I have just one question to put to the Minister, the noble Lord, Lord Belstead, who will be replying to this debate, about those recommendations and the announcement of my right honourable friend. I wonder whether he can say whether the Government intend to go ahead with the changes announced in March. I realise that there might not yet have been time to decide finally, but I hope he may be able to give some indication of how things stand tonight.
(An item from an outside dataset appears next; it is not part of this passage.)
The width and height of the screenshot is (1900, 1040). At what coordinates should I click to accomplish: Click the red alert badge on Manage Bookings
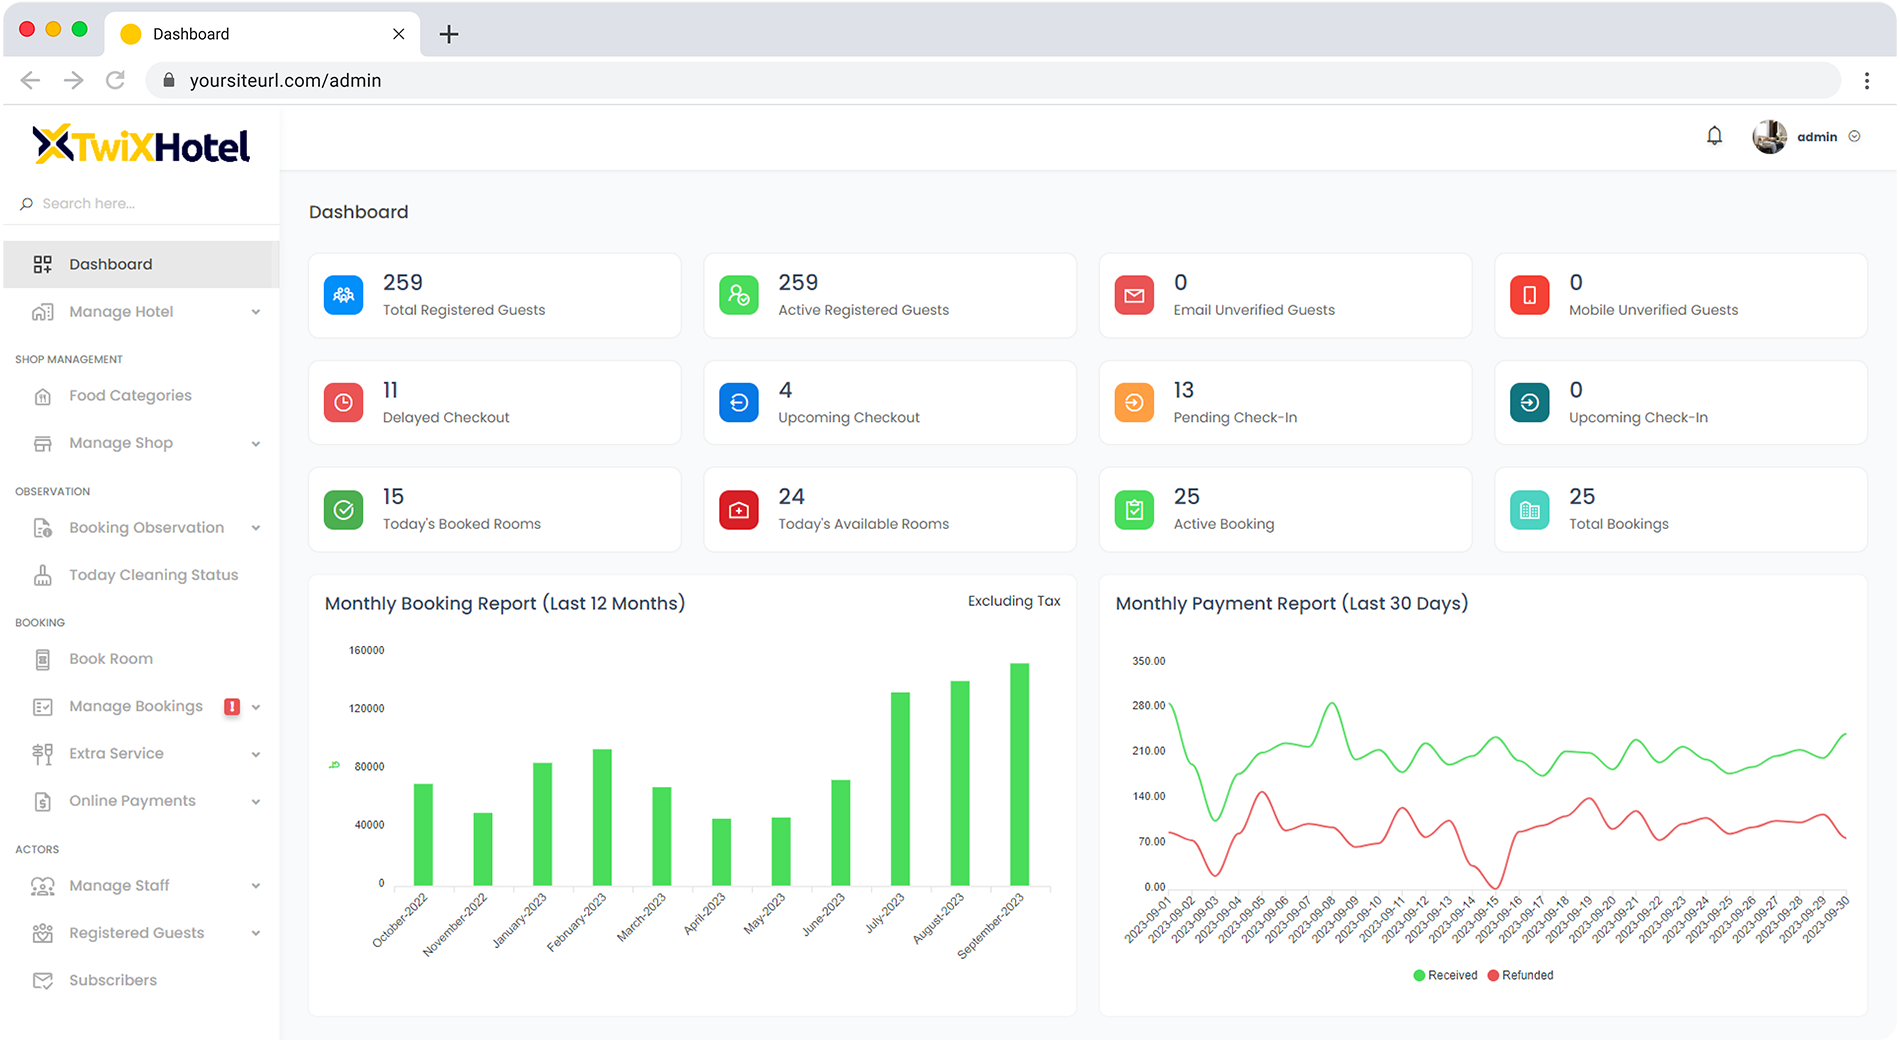[232, 707]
It is important to press ahead with improvements to the scheme, and my noble friend Lord Longford is to be complimented most warmly for seeking further reforms. That, too, was the precise and practical purpose of the last Government's recent decision, which included changes, some on an experimental basis, and the need to see how those worked out, before putting the whole scheme into legislative form. That decision prepared the ground for the period ahead for very valuable and, indeed, significant advances to continue and to increase the care provided for victims of crime. So our advice would be, as it was in March, to speed ahead with the reforms proposed and then see how those work out before embarking on legislation.